Written exercise ▸ Quote the items verbatim from the line containing "Toggle Collision module eye visibility icon" through the last line of the items, including both ends. Omit the pictures from your answer.

Input ▸
# # # #
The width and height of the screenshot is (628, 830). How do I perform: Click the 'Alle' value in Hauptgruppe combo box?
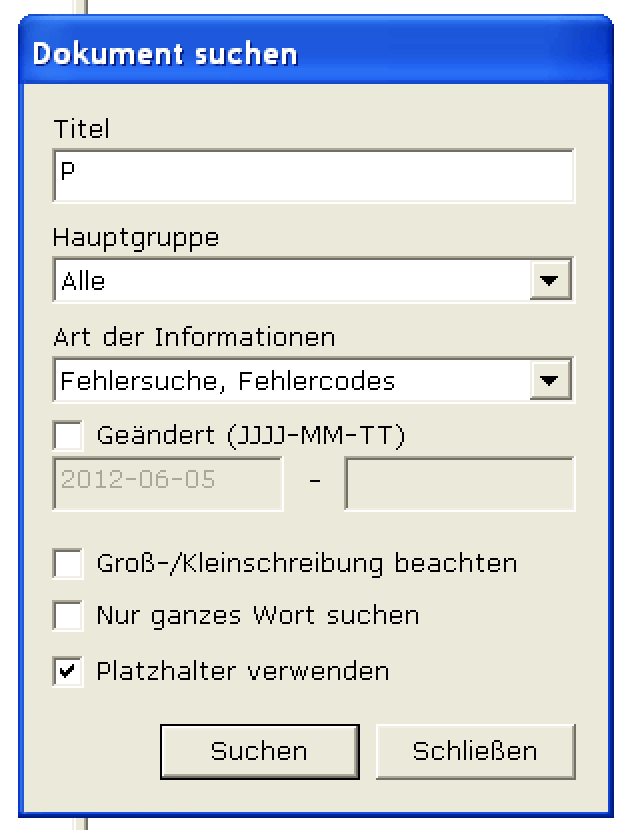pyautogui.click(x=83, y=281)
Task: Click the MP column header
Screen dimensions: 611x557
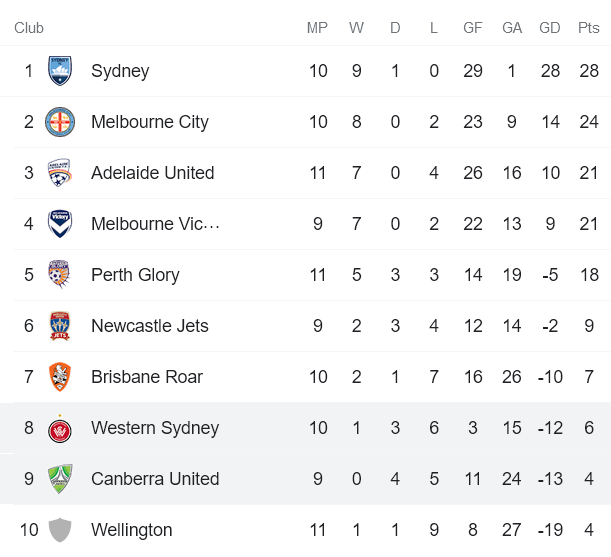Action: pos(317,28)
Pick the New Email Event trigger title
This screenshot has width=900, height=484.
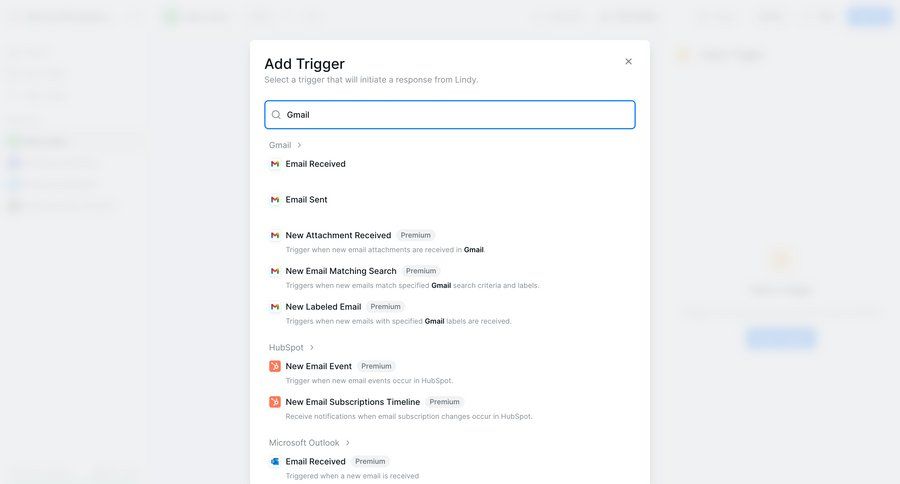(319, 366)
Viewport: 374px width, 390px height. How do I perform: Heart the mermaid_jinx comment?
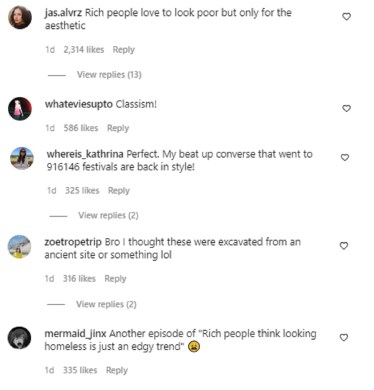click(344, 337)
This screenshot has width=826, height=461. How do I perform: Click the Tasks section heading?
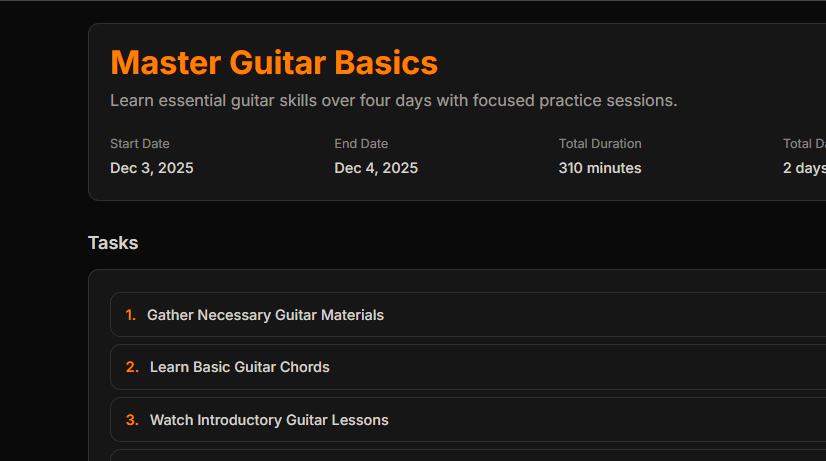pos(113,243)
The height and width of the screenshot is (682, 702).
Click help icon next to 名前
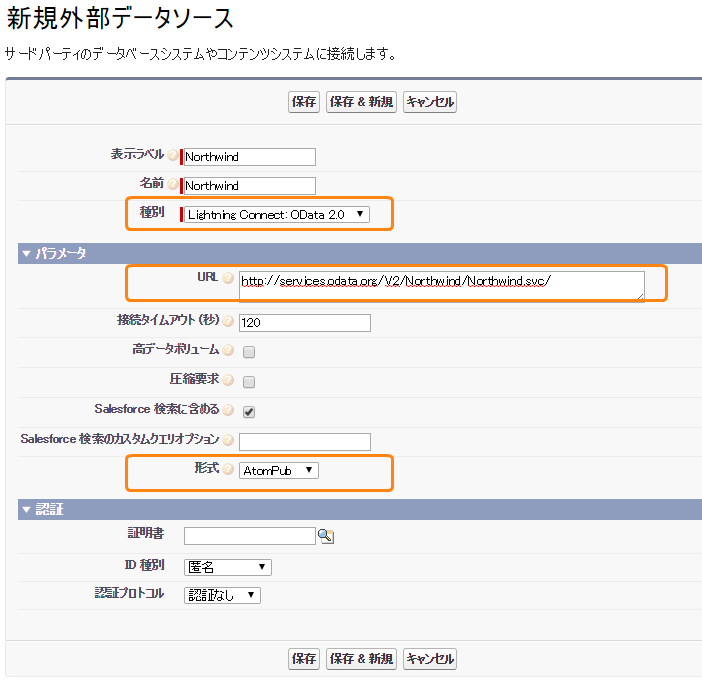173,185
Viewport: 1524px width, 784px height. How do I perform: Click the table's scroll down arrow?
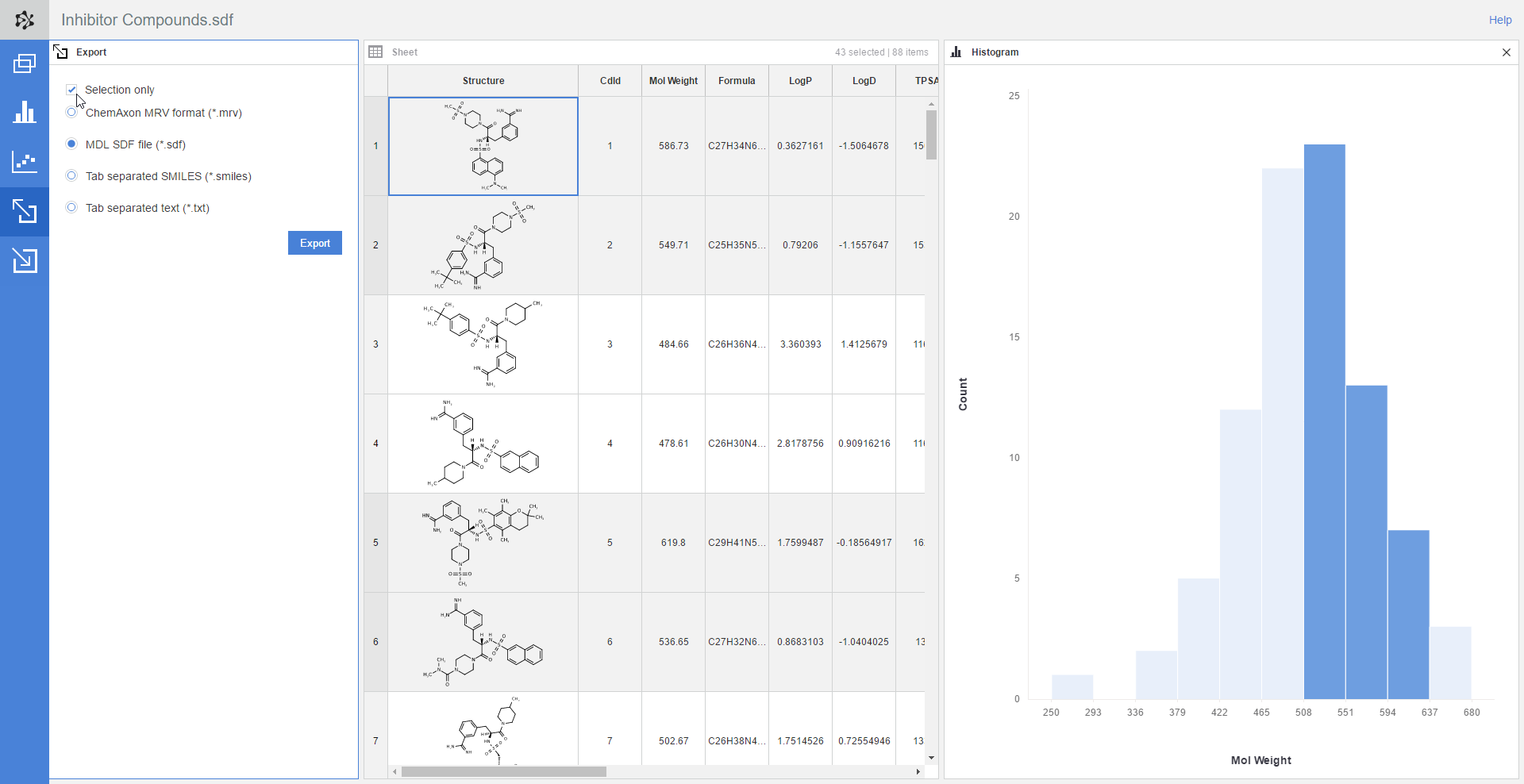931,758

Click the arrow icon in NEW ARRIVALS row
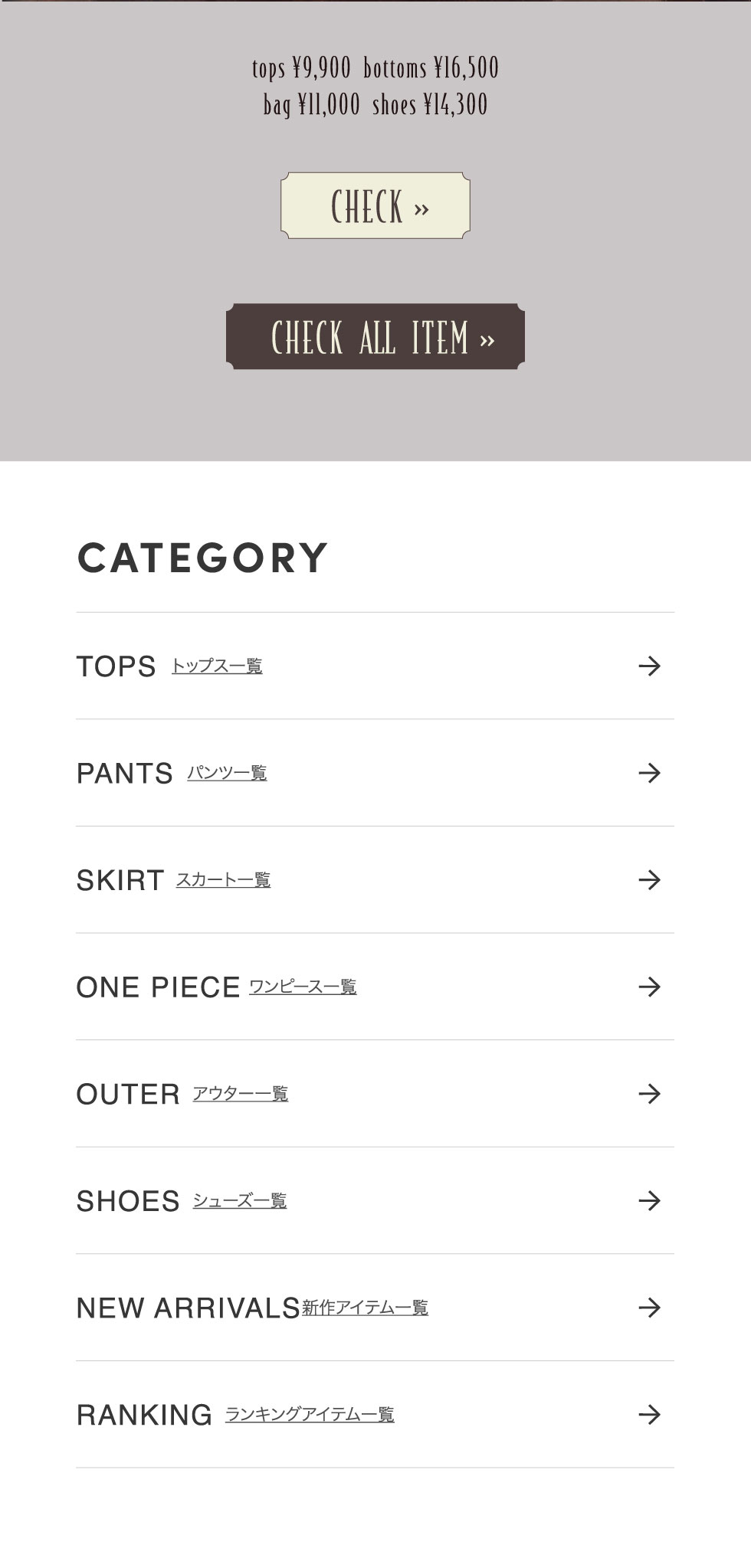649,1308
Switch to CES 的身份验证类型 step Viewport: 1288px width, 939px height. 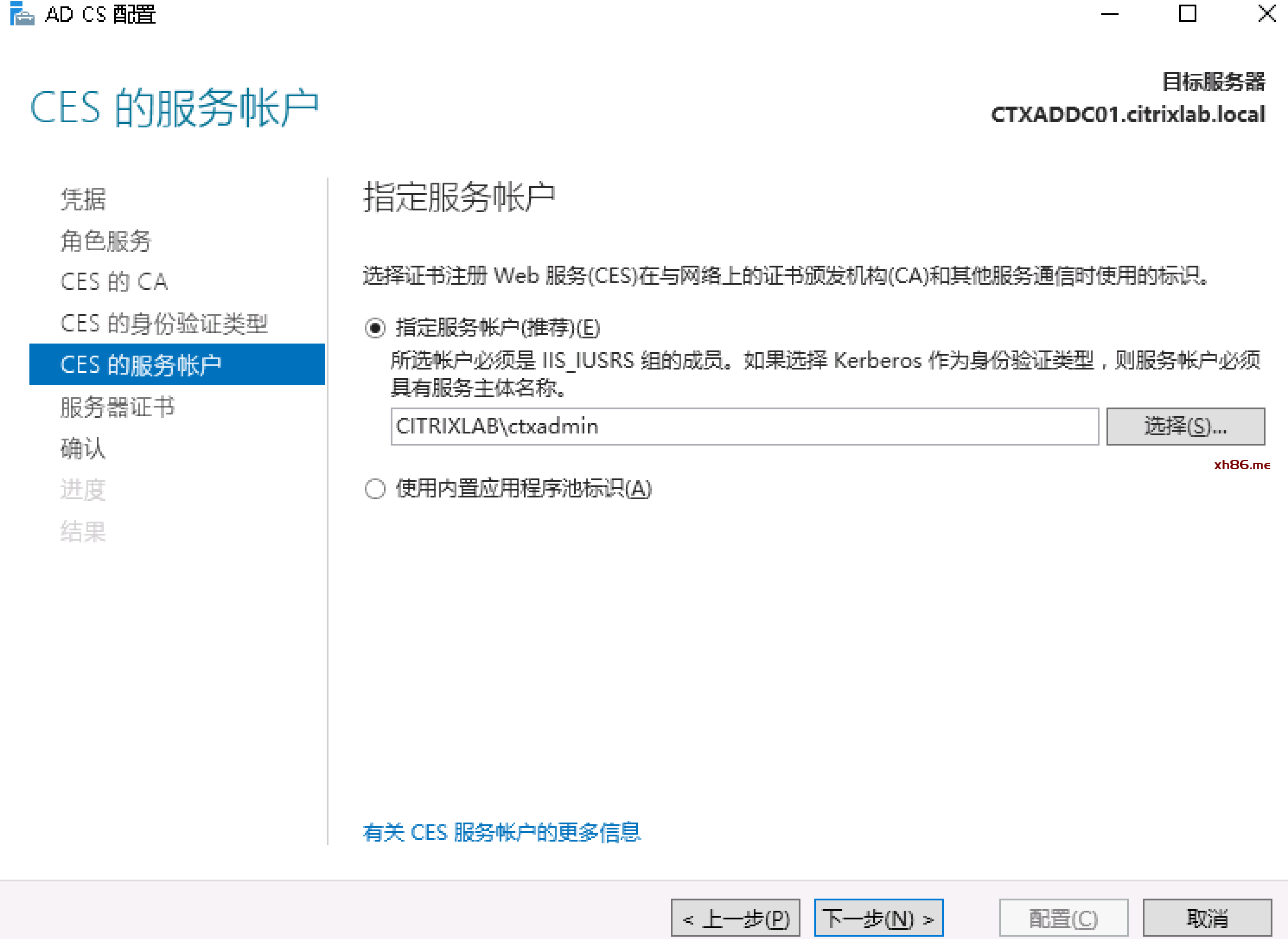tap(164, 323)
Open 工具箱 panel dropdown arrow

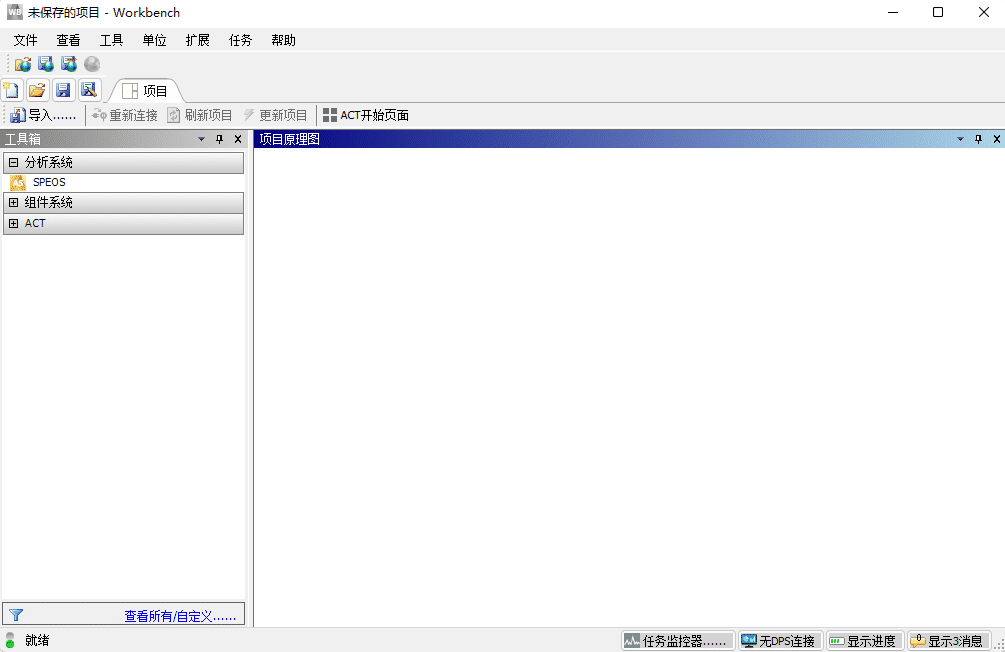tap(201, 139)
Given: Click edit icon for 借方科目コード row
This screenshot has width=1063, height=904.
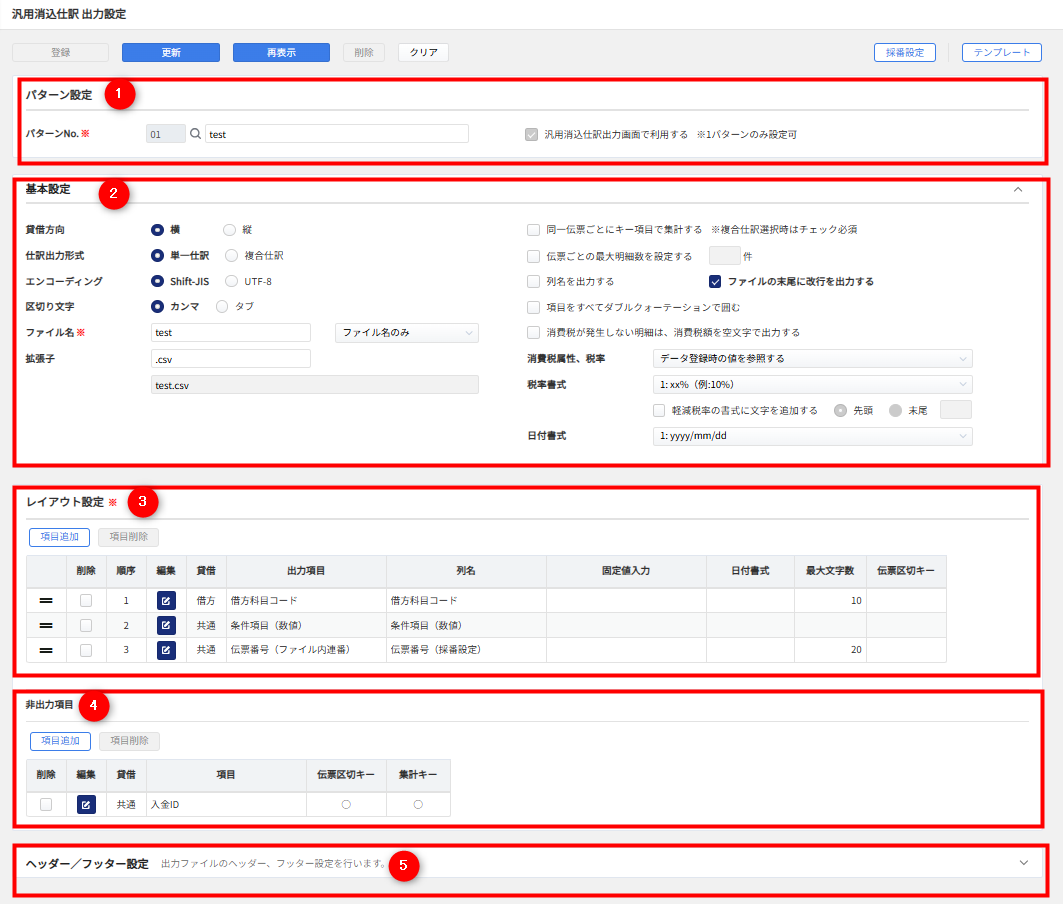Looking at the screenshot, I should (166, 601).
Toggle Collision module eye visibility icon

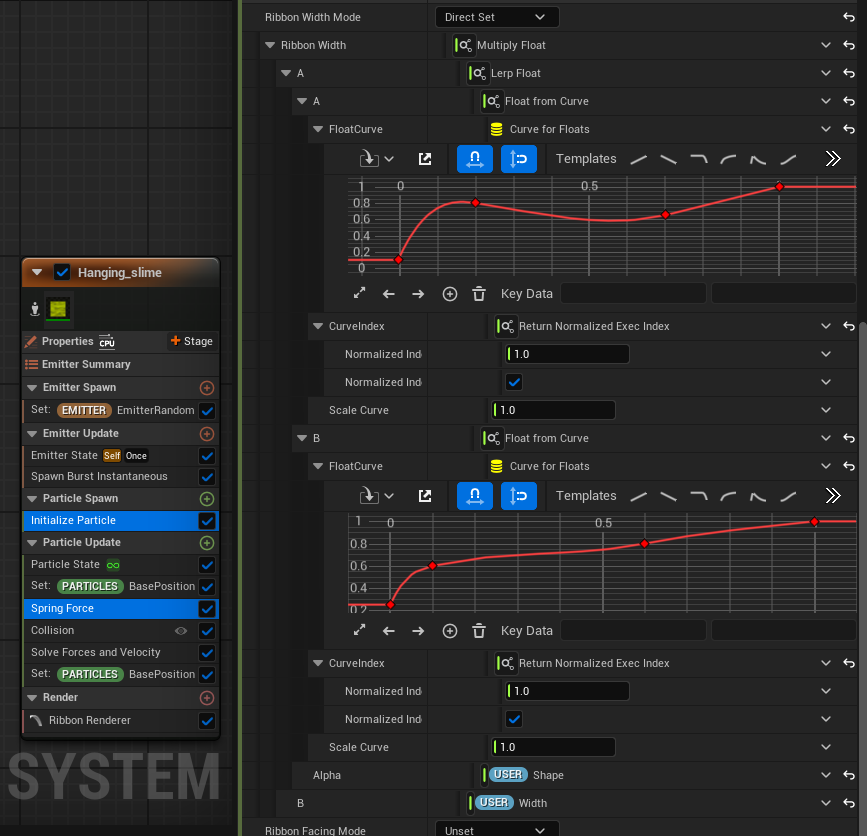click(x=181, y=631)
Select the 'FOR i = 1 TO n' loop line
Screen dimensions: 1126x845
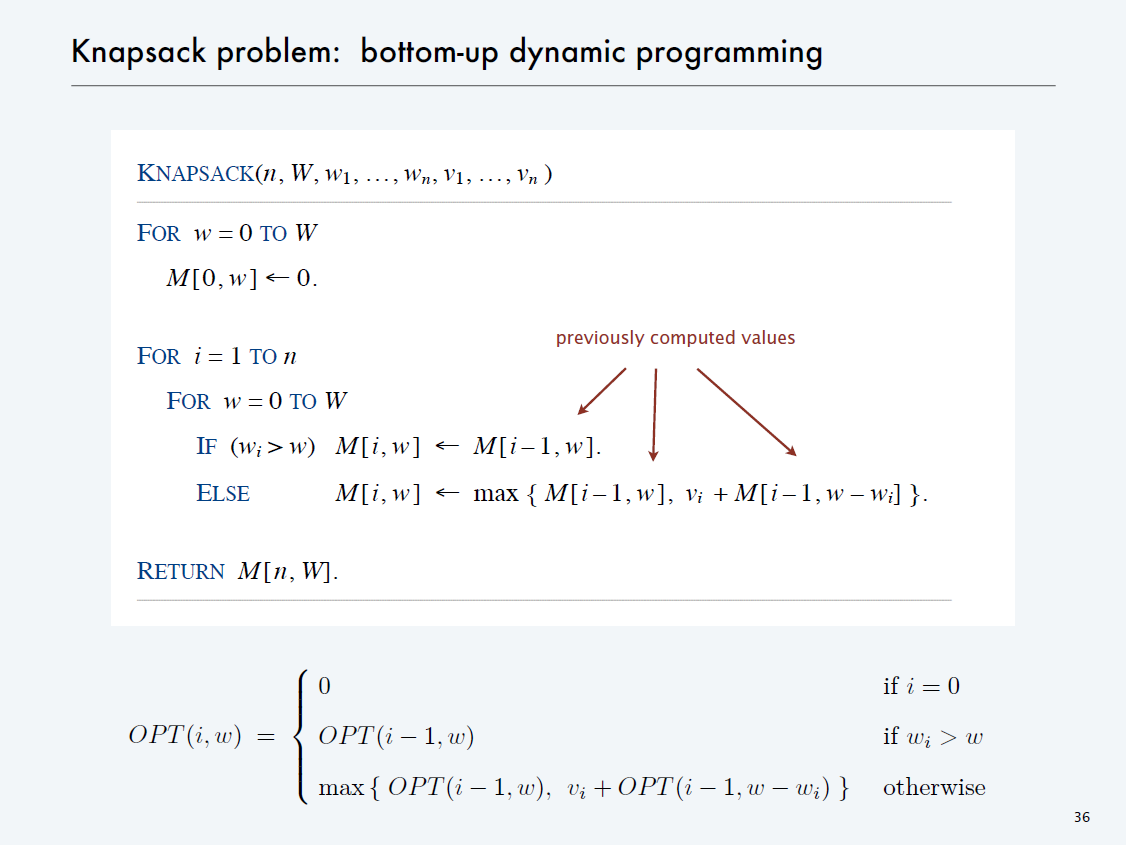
# # # #
Worked solution ▸
Toggle Collision module eye visibility icon

click(x=181, y=631)
Select the 'FOR i = 1 TO n' loop line
Screen dimensions: 1126x845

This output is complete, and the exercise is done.